UC Berkeley

Colloidal quantum dots are semiconductors with dimensions on the nanoscale and they have remarkable size-tunable optical properties. Colloidal quantum dots have the potential to combine the scalable synthesis and processing conditions of molecular luminophore dyes with the high photoluminescence quantum yield and broad absorption of highly optimized bulk semiconductors. Quantum dots have been used in several optoelectronic applications, including light-emitting diodes and display technologies, in which the performance of the luminophore critically determines the overall efficiency. In addition, there are on-going efforts to develop luminescent concentrators and other optical cavity-based applications that are theorized to experience divergent efficiencies as the quantum yield of the luminophore approaches nearer to unity. While the performance of colloidal quantum dots has continued to improve over the years, there is a tremendous opportunity to optimize the performance of materials operating at near-unity efficiencies. To improve the performance of these materials, strategies must be developed and employed to robustly mitigate the optoelectronic consequences of optical defect states.

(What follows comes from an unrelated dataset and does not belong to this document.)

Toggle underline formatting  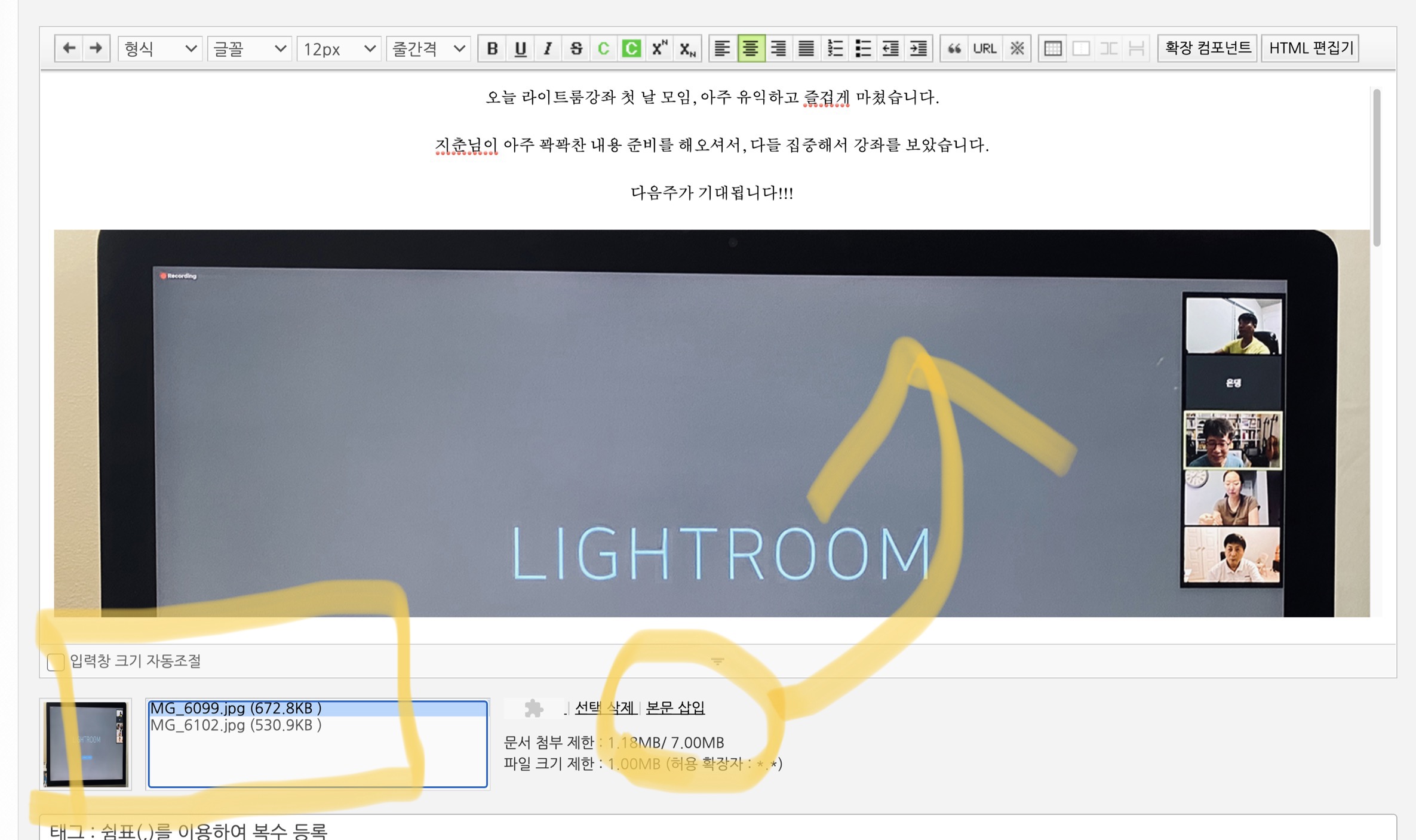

This dissertation presents efforts to synthesize, optimize, and characterize high quantum yield colloidal quantum dots. An emerging class of nanoscale luminophores are the cesium lead halide (CsPbX3; X = Cl, Br, I) nanoparticles due to an impressive combination of optical properties and tolerance to material defects. By understanding the underlying mechanism and kinetics of anion exchange reactions, high quality CsPbX3 nanocrystals of any halide composition and visible photoluminescence band gap can be reliably accessed, these ideas are developed in Chapter 2. However, the optical efficiencies of the CsPbX3 nanocrystals are still hindered by non-radiative losses from optical defect states. Post-synthetic selective chemical etching can eliminate the presence of shallow electron traps from the surface of CsPbBr3 nanocrystals and improve the optical performance of these materials to near-unity. The selective chemical etching of CsPbBr3 nanocrystals and the mechanistic understanding of the etching reaction are developed and presented in Chapter 3. In Chapter 4, the optimization of synthetic protocols to robustly access near-unity quantum yield CdSe/CdS core/shell quantum dots is presented. Additionally, the optical characterization of the CdSe/CdS quantum dots and development of a quantum yield measurement with two orders of magnitude less uncertainty than traditional techniques are presented in Chapter 4. These investigations lay the ground work for further optimization of near-lossless materials and development of applications that employ photons as a working fluid.